§ THE TASK: Rewrite all of the material below as a Markdown table with two columns, Row and Line. Give each non-blank line its own numbered row in order, and leave out the blank lines.

§ DATA IN THIS EXERCISE:
=-=-=-=-=
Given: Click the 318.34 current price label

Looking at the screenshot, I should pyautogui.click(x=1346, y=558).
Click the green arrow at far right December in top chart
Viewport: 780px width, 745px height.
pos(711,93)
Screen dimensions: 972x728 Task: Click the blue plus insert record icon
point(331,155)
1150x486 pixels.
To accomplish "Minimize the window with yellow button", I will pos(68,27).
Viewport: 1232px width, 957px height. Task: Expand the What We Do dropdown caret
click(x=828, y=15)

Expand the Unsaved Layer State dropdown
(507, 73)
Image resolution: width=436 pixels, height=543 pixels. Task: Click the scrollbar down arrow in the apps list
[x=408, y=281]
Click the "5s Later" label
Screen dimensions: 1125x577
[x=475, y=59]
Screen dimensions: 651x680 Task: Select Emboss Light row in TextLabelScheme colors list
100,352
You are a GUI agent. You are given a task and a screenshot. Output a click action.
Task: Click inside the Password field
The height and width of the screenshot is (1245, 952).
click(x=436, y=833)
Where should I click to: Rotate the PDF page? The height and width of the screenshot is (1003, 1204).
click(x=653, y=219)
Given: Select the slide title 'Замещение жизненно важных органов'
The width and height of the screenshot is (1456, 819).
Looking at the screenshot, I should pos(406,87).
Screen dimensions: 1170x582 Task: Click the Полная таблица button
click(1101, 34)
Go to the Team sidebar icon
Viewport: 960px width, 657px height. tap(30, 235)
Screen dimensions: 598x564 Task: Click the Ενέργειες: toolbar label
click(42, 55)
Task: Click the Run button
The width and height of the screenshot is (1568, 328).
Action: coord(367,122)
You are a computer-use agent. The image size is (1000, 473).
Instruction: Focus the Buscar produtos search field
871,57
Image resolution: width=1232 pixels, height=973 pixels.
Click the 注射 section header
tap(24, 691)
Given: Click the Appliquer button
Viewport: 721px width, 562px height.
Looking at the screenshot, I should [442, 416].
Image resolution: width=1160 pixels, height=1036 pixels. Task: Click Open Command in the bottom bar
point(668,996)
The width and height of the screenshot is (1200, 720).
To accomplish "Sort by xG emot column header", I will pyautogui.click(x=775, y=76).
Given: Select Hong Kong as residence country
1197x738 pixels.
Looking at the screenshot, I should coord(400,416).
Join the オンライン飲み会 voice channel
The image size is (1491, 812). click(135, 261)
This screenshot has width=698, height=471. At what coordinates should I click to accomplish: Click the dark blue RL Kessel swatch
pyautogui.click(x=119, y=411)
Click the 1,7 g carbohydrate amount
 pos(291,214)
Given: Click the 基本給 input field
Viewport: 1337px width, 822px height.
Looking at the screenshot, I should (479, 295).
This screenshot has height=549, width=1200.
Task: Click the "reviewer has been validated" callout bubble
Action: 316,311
=-=-=-=-=
§ TASK RESPONSE:
| Row | Line |
|---|---|
| 1 | Given: Click the 318.34 current price label |
| 2 | Looking at the screenshot, I should pyautogui.click(x=1346, y=558). |
| 3 | Click the green arrow at far right December in top chart |
| 4 | Viewport: 780px width, 745px height. |
| 5 | pos(711,93) |
| 6 | Screen dimensions: 972x728 Task: Click the blue plus insert record icon |
| 7 | point(331,155) |
| 8 | 1150x486 pixels. |
| 9 | To accomplish "Minimize the window with yellow button", I will pos(68,27). |
| 10 | Viewport: 1232px width, 957px height. Task: Expand the What We Do dropdown caret |
| 11 | click(x=828, y=15) |
| 12 | Expand the Unsaved Layer State dropdown |
| 13 | (507, 73) |
| 14 | Image resolution: width=436 pixels, height=543 pixels. Task: Click the scrollbar down arrow in the apps list |
| 15 | [x=408, y=281] |
| 16 | Click the "5s Later" label |
| 17 | Screen dimensions: 1125x577 |
| 18 | [x=475, y=59] |
| 19 | Screen dimensions: 651x680 Task: Select Emboss Light row in TextLabelScheme colors list |
| 20 | 100,352 |
| 21 | You are a GUI agent. You are given a task and a screenshot. Output a click action. |
| 22 | Task: Click inside the Password field |
| 23 | The height and width of the screenshot is (1245, 952). |
| 24 | click(x=436, y=833) |
| 25 | Where should I click to: Rotate the PDF page? The height and width of the screenshot is (1003, 1204). |
| 26 | click(x=653, y=219) |
| 27 | Given: Select the slide title 'Замещение жизненно важных органов' |
| 28 | The width and height of the screenshot is (1456, 819). |
| 29 | Looking at the screenshot, I should pos(406,87). |
| 30 | Screen dimensions: 1170x582 Task: Click the Полная таблица button |
| 31 | click(1101, 34) |
| 32 | Go to the Team sidebar icon |
| 33 | Viewport: 960px width, 657px height. tap(30, 235) |
| 34 | Screen dimensions: 598x564 Task: Click the Ενέργειες: toolbar label |
| 35 | click(42, 55) |
| 36 | Task: Click the Run button |
| 37 | The width and height of the screenshot is (1568, 328). |
| 38 | Action: coord(367,122) |
| 39 | You are a computer-use agent. The image size is (1000, 473). |
| 40 | Instruction: Focus the Buscar produtos search field |
| 41 | 871,57 |
| 42 | Image resolution: width=1232 pixels, height=973 pixels. |
| 43 | Click the 注射 section header |
| 44 | tap(24, 691) |
| 45 | Given: Click the Appliquer button |
| 46 | Viewport: 721px width, 562px height. |
| 47 | Looking at the screenshot, I should [442, 416]. |
| 48 | Image resolution: width=1160 pixels, height=1036 pixels. Task: Click Open Command in the bottom bar |
| 49 | point(668,996) |
| 50 | The width and height of the screenshot is (1200, 720). |
| 51 | To accomplish "Sort by xG emot column header", I will pyautogui.click(x=775, y=76). |
| 52 | Given: Select Hong Kong as residence country |
| 53 | 1197x738 pixels. |
| 54 | Looking at the screenshot, I should coord(400,416). |
| 55 | Join the オンライン飲み会 voice channel |
| 56 | The image size is (1491, 812). click(135, 261) |
| 57 | This screenshot has width=698, height=471. At what coordinates should I click to accomplish: Click the dark blue RL Kessel swatch |
| 58 | pyautogui.click(x=119, y=411) |
| 59 | Click the 1,7 g carbohydrate amount |
| 60 |  pos(291,214) |
| 61 | Given: Click the 基本給 input field |
| 62 | Viewport: 1337px width, 822px height. |
| 63 | Looking at the screenshot, I should (479, 295). |
| 64 | This screenshot has height=549, width=1200. |
| 65 | Task: Click the "reviewer has been validated" callout bubble |
| 66 | Action: 316,311 |